The simulation timeline is based on the Tone.js
Transport. Train arrivals at stations are scheduled as musical events on the transport, so that any change to the global transport speed or position affects any event's playback.
Each metro line is modeled as a separate audio track. Each track has its own 'instrument', that is, synthesis method, on which the line's musical events are played.
- Green line: FMSynth with the default parameters. Made polyphonic using PolySynth.
- Harmonicity varies according to the current hour in range 0-6 in multiples of 0.5. It is further multiplied by 1.1 in during peak hours.
- Modulation index varies according to the current minute in range 0-450.
- Yellow line: AMSynth with the default parameters. Made polyphonic using PolySynth.
- Harmonicity varies continuously according to the current minute in the range 0-5.
- Blue line: a "Fat Synth" - three oscillators that are slightly detuned from each other and added together, with an amplitude envelope. Additionally, pitches are transposed by a varying amount of semitones (up to a fifth) according to the current hour.
- Orange line: MembraneSynth - single oscillator with an amplitude envelope and frequency ramp that causes it to sound like a membrane (drum).
Filters and Effects
All track outputs are routed to a lowpass filter (implemented as a biquad filter). The filter cutoff frequency gradually becomes lower as the time of day progresses, creating a "shut down" effect when night arrives.
The output of the lowpass filter is routed to a JCReverb node, which is the reverberation simulator that uses chained Schroeder allpass sections and feedback comb filters.

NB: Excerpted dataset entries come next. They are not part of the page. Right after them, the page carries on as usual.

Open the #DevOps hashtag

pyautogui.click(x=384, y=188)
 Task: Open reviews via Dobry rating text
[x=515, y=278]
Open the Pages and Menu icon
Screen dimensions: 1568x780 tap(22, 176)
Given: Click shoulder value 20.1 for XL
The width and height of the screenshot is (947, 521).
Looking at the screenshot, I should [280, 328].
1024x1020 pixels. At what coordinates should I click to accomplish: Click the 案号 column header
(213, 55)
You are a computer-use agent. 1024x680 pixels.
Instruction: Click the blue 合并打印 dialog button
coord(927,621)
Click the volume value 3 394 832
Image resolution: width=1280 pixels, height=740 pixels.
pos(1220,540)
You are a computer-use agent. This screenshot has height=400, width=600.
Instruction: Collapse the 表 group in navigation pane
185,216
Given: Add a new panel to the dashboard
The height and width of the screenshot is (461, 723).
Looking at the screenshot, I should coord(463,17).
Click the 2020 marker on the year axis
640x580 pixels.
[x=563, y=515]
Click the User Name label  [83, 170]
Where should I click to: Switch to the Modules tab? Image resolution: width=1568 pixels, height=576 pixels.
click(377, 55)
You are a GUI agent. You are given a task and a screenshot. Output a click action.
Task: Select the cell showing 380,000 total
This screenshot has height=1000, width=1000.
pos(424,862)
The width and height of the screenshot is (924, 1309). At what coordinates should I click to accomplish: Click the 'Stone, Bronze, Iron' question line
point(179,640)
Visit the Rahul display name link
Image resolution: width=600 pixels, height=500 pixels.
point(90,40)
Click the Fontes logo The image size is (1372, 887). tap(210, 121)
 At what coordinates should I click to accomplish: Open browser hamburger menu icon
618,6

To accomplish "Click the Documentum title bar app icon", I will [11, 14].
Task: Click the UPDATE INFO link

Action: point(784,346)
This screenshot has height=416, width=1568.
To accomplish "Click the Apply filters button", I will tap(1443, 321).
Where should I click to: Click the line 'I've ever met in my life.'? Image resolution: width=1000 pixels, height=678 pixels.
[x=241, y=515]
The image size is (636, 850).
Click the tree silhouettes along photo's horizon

The graphics rendering (graphics.js) is implemented using the Paper.js vector graphics library. The metro map is a vector graphic obtained by converting the offical STM PDF metro map into an SVG file. The SVG file is loaded and converted into Paper.js objects. Every line's geometric path object, labelled manually in the SVG file beforehand, is then obtained from the Paper.js object tree. Train objects are drawn on top of the tracks by computing an offset position along the path.
To ensure a high rendering frame-rate, the graphics loop (Paper.js
onFrame, called from a
requestAnimationFrame browser callback) is separated from the audio loop (Tone.js
Transport event callbacks). An in-memory data structure of active trains is kept to coordinate between the audio and the graphics simulation.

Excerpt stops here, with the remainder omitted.